As she dozed a fresh wave of dissatisfaction overcame me. The recklessness I had tried with her satisfied nothing. But I didn’t know what else to do.
In the middle of the night, she woke me with her mouth. She rose on her knees, and from the lights of other apartments I saw that she had Ágnes’s knotted rope in her hands. She presented it to me and lay down. I didn’t understand at first, but she smiled and said, “I want to sleep like this.”
So I tied her wrists behind her back, then her ankles. In the dim light the shadows on her thin body made her seem emaciated, starved. I gave her a kiss on the mouth, then another one between her legs.

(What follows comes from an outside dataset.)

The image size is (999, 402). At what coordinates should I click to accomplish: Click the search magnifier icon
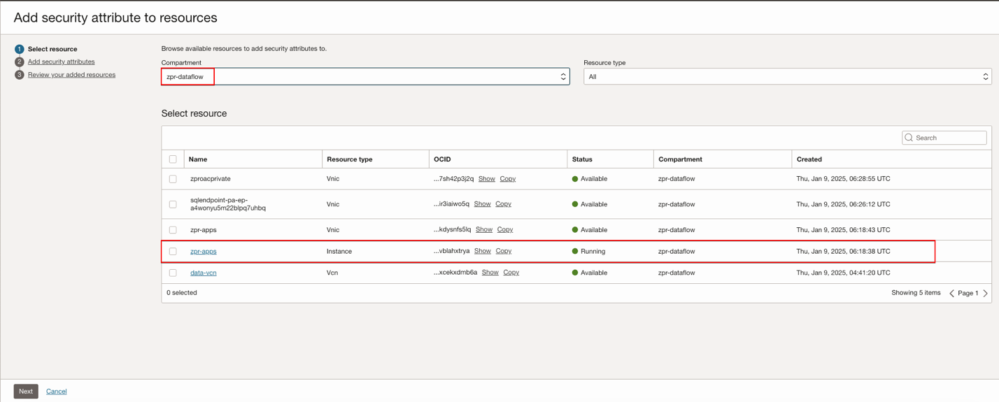click(909, 138)
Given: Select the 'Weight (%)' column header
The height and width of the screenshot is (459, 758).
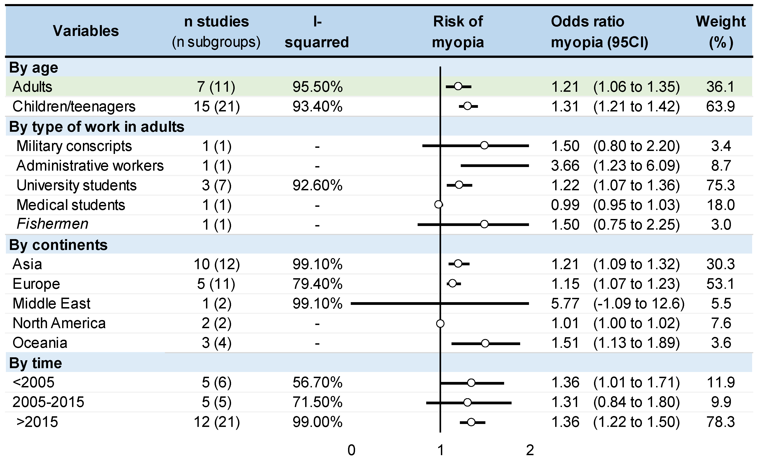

I slept deeply until seven, when a nightmare woke me. I couldn’t remember it all, but one detail floated through and settled in my mind: Malik Woznica on top of Magda, trembling. It was strong enough to give me the feeling I was still dreaming, and when I sat up and went to put on my clothes it was with a gliding, dream-walk across the rug. I washed my face and returned to Vera staring up at me, her wrists bound behind her. Her eyes were very big. “Are you going somewhere?” Her voice was dry.
Yes,
I said.
I’m going somewhere
. “How long?”
Not so long
.
I’m not going to untie you
. She seemed to be looking inside me. “Okay.”